One of the most striking experiments took place underwater. Researchers connected ten cubes into a straight column and attached it to a motor, forming a programmable tail for a robotic fish. With the same motor input, different internal configurations caused the fish to swim along sharply different paths. Motion was altered not by changing motors or control software, but by reprogramming the material itself.

“We want to make materials that are alive,” said Yun Bai, the study’s first author and a PhD student at Duke. “Traditional manufacturing lets you print a material with a certain stiffness, but to change it you have to start over. We wanted something closer to human muscle – a material that can adjust its mechanical response in real time.”

Unlike shape-shifting systems, the Duke approach does not rely on changing form. Instead, it rewrites how forces propagate through a structure.
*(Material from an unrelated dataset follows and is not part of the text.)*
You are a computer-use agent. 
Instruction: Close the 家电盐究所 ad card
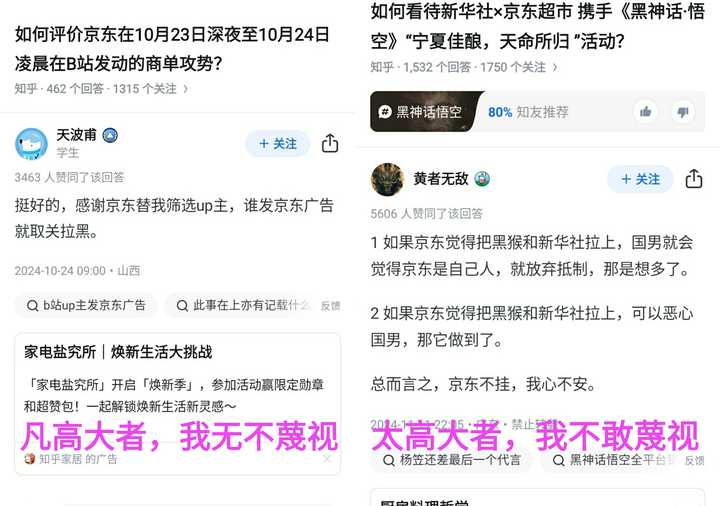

In two-dimensional tests, thin sheets made from the same composite demonstrated a wide range of stiffness and damping behaviors while maintaining identical shapes. In performance tests, the sheets rivaled or exceeded commercially available materials across multiple mechanical metrics.

The modular design adds another layer of flexibility. Each cube can be attached or removed like a building block, allowing engineers to assemble larger systems with highly customized mechanical behavior. Once a configuration has been tested, freezing the structure at zero degrees Celsius returns all internal cells to a solid state, effectively resetting the system for reprogramming.

“This gives us a way to build three-dimensional structures whose mechanical properties are not fixed,” Bai said. “You can test one configuration, reset it, and try another – again and again.”

The researchers see applications far beyond robotics. By adjusting the metal composition, the freezing and melting points could be tuned for environments such as the human body. Miniaturized versions could one day navigate blood vessels, form adaptive medical implants, or create electronics that physically respond to changing conditions.

“Our long-term goal is to construct larger systems using these composite materials,” said Xiaoyue Ni, an assistant professor of mechanical engineering and materials science at Duke. “We want to enable robots and machines to adapt mechanically to different tasks and environments without redesigning the entire system.”

The work suggests a future where materials are no longer passive components, but active participants – structures that can be programmed, reset, and adapted as easily as software.